The task –
Your task is to count the lines of the records that contain "chevron". Answer with the number and nothing else.

Given records –

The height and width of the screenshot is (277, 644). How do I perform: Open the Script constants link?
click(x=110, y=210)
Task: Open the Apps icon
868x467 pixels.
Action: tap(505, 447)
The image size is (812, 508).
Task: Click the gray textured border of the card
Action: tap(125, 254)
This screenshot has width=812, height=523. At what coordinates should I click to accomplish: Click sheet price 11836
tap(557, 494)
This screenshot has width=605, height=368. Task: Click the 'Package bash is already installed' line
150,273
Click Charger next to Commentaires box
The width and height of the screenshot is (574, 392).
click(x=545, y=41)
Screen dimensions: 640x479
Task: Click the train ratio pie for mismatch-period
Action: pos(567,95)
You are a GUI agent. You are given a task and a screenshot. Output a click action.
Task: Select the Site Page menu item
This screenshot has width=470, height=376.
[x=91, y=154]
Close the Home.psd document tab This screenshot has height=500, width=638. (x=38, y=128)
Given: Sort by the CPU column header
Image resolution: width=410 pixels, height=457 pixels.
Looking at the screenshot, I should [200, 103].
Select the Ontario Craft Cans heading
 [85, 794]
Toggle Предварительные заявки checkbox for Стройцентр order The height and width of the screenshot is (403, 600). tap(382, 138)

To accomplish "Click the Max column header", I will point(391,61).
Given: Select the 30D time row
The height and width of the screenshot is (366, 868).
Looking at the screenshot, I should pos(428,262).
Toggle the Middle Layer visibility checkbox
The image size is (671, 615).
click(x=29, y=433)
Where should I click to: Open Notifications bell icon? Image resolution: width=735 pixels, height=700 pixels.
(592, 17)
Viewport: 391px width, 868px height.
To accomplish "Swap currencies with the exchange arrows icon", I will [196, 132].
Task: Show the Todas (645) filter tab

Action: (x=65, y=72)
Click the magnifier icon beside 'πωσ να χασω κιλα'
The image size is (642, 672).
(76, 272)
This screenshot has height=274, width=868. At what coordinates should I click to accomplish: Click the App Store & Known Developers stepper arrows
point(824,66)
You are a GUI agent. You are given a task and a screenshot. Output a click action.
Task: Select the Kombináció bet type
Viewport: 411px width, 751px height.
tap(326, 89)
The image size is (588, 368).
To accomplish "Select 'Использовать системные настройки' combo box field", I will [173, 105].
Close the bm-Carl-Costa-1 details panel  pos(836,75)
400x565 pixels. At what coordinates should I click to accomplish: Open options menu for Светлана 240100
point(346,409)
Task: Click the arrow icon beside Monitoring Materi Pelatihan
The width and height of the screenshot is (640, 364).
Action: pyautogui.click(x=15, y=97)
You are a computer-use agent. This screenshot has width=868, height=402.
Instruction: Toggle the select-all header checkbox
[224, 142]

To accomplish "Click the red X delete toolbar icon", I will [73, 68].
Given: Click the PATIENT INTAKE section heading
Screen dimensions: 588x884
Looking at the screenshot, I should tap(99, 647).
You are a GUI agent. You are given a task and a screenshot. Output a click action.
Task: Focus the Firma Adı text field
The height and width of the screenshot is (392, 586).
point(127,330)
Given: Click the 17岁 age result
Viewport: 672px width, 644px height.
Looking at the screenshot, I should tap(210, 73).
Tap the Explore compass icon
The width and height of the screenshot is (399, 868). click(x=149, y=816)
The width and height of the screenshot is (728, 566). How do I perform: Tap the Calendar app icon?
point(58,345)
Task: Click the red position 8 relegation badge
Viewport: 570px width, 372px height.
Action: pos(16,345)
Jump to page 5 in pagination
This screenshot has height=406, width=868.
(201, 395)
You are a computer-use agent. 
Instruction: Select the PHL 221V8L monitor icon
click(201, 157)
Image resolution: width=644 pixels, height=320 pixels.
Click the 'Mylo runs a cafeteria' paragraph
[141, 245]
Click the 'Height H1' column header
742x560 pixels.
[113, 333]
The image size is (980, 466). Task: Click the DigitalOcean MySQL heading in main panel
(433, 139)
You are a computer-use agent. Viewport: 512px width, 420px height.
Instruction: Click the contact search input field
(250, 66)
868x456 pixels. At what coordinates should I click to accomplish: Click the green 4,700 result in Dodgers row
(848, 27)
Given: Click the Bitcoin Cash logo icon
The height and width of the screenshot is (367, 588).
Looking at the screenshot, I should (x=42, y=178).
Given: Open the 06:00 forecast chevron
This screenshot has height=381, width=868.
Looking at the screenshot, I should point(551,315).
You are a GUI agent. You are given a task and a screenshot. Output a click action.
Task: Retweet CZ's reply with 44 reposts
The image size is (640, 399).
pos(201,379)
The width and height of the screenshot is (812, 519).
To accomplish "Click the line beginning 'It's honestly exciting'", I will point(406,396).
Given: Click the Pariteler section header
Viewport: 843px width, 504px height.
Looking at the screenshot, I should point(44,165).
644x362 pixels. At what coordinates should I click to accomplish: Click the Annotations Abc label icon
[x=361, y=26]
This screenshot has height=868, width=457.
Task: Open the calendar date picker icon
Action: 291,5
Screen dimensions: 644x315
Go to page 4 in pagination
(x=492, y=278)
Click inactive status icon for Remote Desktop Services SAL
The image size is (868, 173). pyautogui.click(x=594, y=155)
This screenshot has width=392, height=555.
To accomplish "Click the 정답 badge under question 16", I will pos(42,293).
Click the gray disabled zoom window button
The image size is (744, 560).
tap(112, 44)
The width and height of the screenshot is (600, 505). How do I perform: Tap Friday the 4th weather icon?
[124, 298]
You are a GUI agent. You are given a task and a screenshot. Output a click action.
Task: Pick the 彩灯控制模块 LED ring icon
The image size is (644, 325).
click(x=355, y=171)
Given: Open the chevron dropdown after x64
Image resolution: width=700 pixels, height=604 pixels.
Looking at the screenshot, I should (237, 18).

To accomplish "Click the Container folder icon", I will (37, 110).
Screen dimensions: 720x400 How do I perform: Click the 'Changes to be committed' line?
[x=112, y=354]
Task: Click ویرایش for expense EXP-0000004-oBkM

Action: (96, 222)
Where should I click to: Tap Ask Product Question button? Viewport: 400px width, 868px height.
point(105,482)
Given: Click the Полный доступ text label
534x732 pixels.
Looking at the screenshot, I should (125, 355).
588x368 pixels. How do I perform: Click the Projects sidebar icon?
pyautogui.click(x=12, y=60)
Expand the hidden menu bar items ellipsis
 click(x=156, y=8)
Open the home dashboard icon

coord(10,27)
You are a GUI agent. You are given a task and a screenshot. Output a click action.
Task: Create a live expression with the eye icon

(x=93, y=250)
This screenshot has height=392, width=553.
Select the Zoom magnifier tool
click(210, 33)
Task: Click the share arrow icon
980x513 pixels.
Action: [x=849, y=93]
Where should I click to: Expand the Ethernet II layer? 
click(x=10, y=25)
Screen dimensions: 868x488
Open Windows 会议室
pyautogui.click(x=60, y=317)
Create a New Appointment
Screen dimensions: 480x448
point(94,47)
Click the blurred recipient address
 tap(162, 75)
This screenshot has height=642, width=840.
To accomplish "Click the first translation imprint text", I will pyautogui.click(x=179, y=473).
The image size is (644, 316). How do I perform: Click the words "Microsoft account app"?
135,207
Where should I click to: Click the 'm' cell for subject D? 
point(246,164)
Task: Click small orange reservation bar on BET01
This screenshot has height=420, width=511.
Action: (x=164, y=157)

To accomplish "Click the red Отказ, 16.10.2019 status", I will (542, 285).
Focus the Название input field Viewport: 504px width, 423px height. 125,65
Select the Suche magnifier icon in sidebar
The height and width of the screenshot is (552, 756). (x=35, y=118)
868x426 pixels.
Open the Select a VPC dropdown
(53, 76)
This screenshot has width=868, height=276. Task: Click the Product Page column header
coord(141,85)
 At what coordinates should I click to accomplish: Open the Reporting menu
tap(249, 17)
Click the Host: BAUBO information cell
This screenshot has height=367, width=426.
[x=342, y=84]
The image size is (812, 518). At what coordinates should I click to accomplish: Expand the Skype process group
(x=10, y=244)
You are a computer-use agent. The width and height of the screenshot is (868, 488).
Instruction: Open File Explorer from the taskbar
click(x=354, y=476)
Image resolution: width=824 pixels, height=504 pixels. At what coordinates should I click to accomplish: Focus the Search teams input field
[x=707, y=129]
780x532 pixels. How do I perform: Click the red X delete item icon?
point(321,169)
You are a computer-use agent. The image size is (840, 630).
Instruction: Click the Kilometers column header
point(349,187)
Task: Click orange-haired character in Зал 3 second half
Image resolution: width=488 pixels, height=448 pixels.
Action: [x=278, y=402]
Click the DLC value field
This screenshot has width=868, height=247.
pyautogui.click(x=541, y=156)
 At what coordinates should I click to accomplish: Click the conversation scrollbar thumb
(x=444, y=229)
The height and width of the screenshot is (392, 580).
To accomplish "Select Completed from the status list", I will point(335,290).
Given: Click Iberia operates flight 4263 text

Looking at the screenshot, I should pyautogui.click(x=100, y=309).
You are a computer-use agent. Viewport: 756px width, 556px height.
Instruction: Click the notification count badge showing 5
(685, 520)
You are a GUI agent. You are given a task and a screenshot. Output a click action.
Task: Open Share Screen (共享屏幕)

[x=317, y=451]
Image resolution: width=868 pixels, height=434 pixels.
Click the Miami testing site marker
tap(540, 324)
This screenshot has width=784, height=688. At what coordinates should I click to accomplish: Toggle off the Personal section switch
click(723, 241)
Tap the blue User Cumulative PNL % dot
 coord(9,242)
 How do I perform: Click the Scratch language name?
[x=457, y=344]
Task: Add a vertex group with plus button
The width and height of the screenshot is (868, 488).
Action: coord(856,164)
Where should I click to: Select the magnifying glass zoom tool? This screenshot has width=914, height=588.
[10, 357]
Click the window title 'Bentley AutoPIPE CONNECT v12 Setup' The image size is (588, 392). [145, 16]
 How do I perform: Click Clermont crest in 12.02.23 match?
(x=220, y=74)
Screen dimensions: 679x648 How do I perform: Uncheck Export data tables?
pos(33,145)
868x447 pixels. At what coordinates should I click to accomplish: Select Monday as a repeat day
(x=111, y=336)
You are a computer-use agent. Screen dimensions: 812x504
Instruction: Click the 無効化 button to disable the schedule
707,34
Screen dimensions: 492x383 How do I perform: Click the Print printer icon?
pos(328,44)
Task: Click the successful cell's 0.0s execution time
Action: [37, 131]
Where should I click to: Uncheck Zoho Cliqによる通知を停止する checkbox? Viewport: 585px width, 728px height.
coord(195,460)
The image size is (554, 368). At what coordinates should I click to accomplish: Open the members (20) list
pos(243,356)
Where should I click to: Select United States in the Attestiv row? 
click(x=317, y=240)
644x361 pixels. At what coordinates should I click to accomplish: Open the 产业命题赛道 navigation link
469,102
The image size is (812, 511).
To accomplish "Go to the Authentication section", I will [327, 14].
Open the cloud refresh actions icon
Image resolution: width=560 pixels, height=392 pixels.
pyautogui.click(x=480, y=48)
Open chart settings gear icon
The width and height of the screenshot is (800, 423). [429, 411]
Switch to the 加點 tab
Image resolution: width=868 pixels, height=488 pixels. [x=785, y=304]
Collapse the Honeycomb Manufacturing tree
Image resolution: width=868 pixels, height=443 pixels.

Finished task –
2